*** Dataset entries ***
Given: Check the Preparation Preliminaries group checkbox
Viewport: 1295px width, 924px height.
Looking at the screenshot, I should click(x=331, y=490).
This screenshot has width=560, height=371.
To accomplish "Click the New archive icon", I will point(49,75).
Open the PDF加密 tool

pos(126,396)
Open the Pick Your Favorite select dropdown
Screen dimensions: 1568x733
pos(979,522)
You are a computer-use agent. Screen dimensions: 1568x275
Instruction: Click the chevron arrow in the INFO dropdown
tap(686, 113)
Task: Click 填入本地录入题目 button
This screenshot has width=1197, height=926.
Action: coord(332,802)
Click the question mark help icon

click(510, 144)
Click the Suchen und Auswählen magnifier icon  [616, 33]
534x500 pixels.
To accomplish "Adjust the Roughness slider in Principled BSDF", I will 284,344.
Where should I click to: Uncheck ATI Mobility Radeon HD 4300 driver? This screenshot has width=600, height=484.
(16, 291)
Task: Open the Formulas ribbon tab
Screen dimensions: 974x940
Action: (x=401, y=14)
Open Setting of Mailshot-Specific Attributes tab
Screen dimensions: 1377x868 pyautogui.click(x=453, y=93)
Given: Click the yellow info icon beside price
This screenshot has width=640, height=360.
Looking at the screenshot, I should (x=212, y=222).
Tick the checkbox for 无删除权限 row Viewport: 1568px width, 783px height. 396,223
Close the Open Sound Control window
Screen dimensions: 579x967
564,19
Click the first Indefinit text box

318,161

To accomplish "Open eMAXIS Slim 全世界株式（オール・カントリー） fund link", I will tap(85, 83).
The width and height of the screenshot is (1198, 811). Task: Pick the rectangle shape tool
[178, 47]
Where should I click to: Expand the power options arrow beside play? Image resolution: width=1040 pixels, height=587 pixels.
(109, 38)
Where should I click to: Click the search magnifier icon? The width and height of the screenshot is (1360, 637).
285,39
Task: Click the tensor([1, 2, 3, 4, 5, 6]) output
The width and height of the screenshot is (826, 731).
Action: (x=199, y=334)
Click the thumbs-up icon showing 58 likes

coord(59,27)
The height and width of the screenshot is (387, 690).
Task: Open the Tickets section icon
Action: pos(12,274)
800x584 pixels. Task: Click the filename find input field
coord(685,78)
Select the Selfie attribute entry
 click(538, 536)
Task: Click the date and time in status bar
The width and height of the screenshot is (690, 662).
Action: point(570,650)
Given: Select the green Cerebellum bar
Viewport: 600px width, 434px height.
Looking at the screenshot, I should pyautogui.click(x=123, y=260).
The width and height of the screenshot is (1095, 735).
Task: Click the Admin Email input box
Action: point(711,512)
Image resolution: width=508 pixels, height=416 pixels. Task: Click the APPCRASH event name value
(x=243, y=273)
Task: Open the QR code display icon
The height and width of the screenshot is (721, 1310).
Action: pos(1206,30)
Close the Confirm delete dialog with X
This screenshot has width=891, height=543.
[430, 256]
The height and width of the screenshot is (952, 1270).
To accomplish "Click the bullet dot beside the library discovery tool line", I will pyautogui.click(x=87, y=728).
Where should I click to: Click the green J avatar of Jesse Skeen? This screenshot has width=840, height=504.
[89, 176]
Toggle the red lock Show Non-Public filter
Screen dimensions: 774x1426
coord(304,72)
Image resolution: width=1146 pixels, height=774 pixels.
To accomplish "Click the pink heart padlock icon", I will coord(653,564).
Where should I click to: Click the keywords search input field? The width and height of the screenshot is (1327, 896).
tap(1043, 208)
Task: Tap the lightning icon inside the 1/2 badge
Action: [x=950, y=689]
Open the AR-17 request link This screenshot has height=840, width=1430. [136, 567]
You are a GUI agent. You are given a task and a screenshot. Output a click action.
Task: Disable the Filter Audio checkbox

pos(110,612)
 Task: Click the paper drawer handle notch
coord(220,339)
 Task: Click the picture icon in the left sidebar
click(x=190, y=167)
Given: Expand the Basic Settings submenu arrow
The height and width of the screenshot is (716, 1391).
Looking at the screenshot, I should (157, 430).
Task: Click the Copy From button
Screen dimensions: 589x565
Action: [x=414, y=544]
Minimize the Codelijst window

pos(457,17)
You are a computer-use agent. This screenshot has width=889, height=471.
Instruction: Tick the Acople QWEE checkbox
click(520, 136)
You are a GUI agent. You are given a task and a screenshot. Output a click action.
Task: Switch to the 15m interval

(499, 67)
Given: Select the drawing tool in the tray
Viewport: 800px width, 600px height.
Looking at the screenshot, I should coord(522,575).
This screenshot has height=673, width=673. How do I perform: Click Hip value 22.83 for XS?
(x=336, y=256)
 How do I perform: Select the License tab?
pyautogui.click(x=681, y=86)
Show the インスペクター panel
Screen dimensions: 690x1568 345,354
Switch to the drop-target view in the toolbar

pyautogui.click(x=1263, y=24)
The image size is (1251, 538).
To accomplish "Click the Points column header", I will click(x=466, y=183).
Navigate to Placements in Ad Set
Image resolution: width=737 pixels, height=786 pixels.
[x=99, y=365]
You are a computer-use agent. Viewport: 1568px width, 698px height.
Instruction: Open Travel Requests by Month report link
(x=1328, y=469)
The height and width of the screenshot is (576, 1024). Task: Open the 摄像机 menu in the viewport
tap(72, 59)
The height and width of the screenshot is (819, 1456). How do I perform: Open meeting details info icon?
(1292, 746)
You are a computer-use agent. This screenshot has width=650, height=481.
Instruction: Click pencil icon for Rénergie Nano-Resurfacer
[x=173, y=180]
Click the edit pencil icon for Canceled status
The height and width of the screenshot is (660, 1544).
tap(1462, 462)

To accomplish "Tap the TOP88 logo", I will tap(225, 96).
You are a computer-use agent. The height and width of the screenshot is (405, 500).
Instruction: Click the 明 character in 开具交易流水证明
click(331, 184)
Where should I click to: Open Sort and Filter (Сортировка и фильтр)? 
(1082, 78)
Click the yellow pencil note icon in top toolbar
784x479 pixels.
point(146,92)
*** End of Dataset entries ***
__Task to carry out__
Your task is to copy each line of the entries that includes the word "agent".

__Output for this exercise__
You are a computer-use agent. Screen dimensions: 1568x275
You are a GUI agent. You are given a task and a screenshot. Output a click action.
You are a computer-use agent. This screenshot has width=889, height=471.
You are a GUI agent. You are given a task and a screenshot. Output a click action.
You are a computer-use agent. Viewport: 1568px width, 698px height.
You are a computer-use agent. This screenshot has width=650, height=481.
You are a computer-use agent. The height and width of the screenshot is (405, 500).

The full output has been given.